■ Your goal ■
Make an exact copy of the records, and keep the pictures out of it.
- Opening Delimiter -
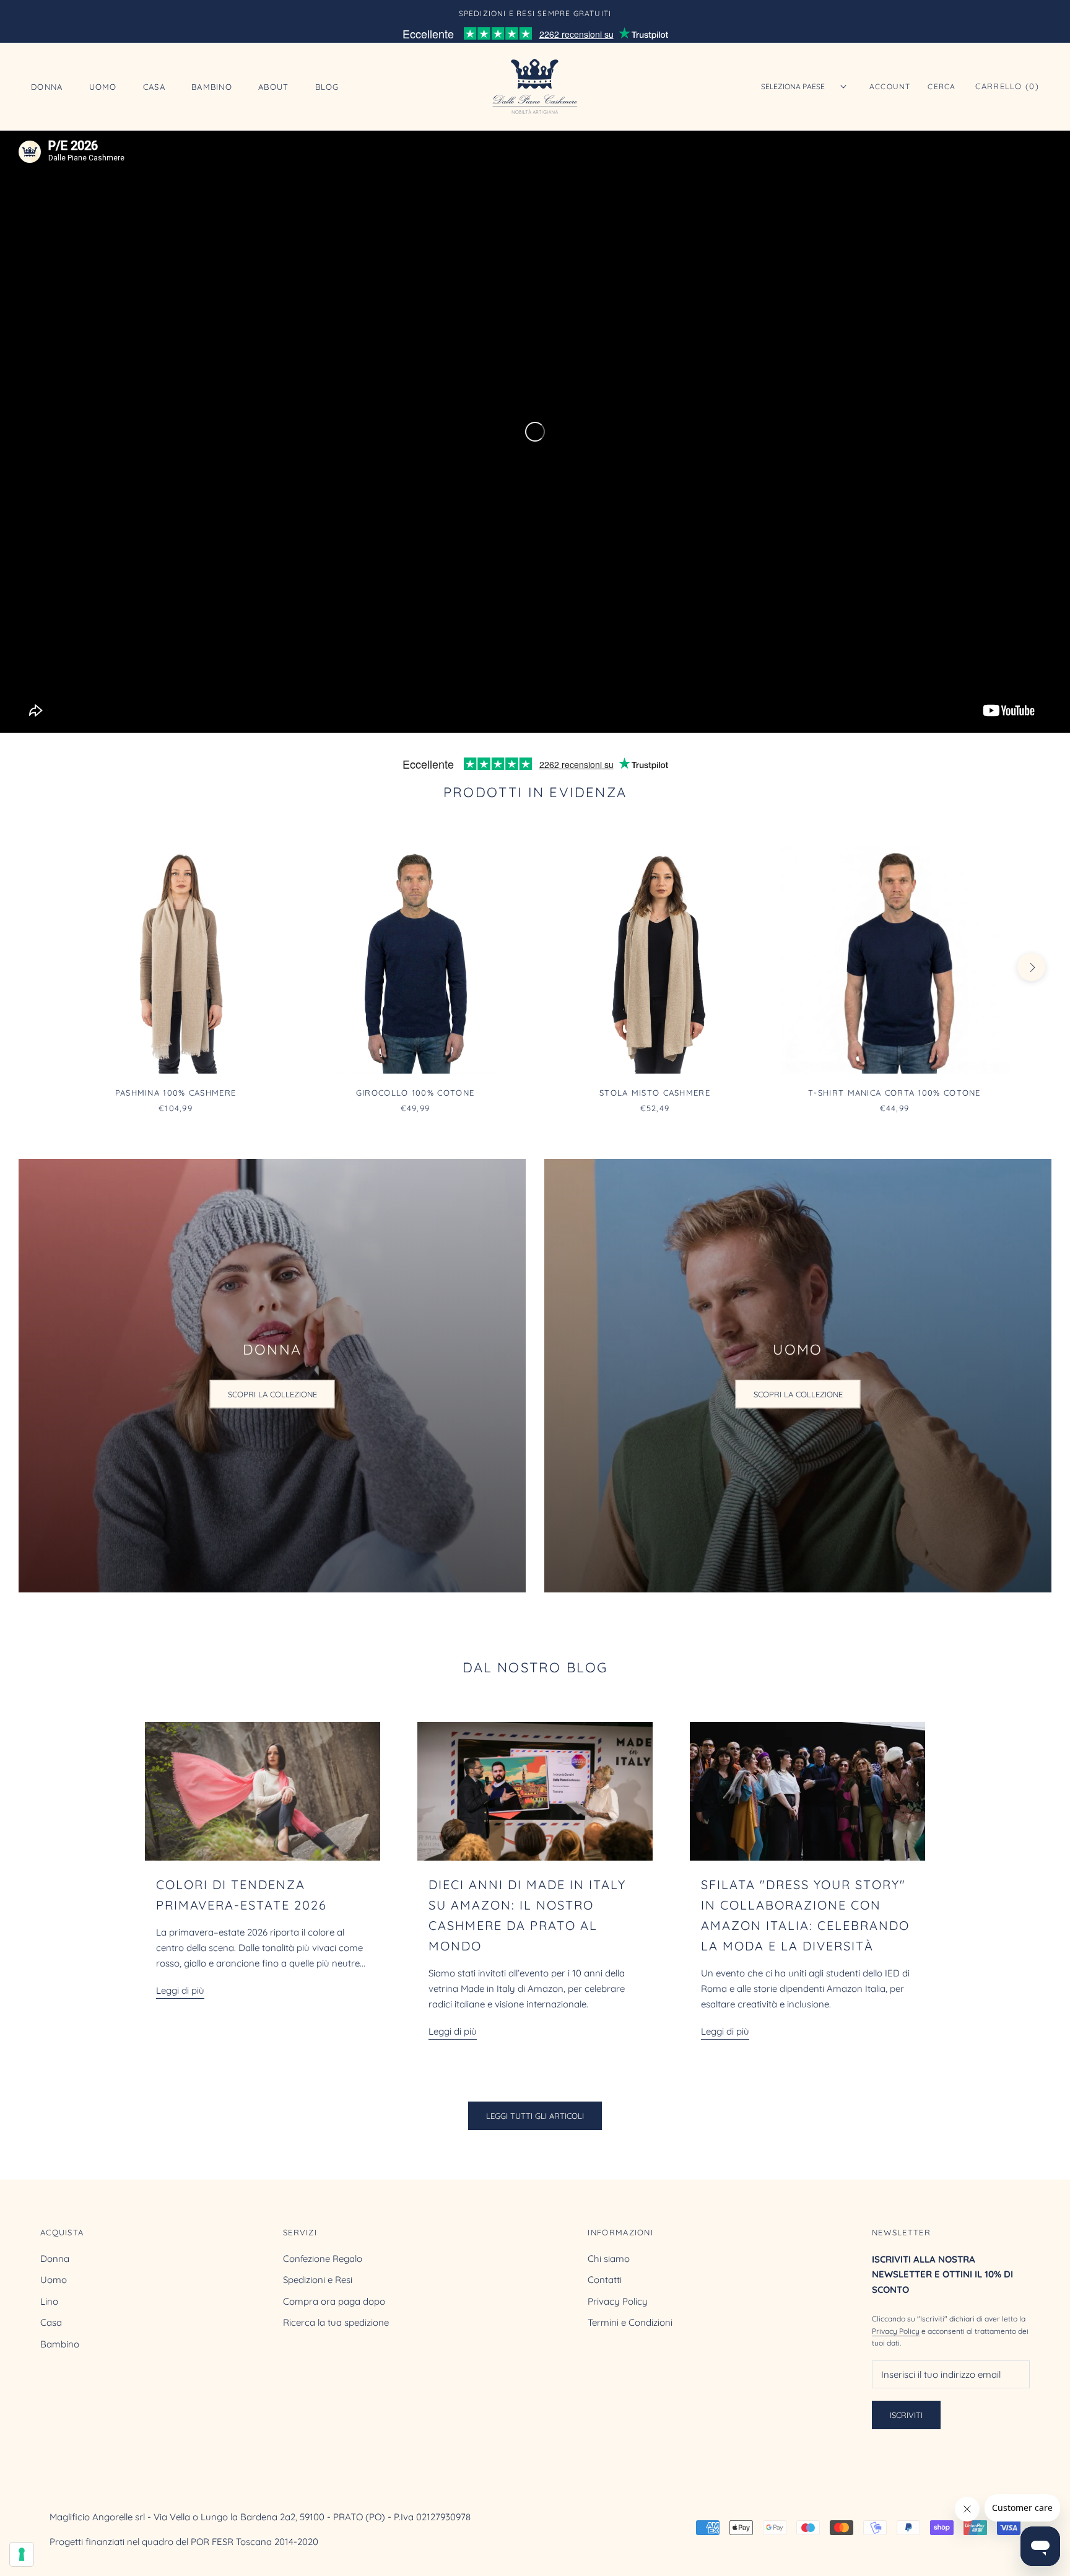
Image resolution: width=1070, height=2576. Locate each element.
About (273, 86)
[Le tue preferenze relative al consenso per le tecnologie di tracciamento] (21, 2554)
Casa (154, 86)
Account (889, 86)
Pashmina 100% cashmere (176, 1093)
- Closing Delimiter -
■ Task output ■
Image resolution: width=1070, height=2576. Locate each element.
About (273, 86)
[Le tue preferenze relative al consenso per le tecnologie di tracciamento] (21, 2554)
Casa (154, 86)
Account (889, 86)
Pashmina 100% cashmere (176, 1093)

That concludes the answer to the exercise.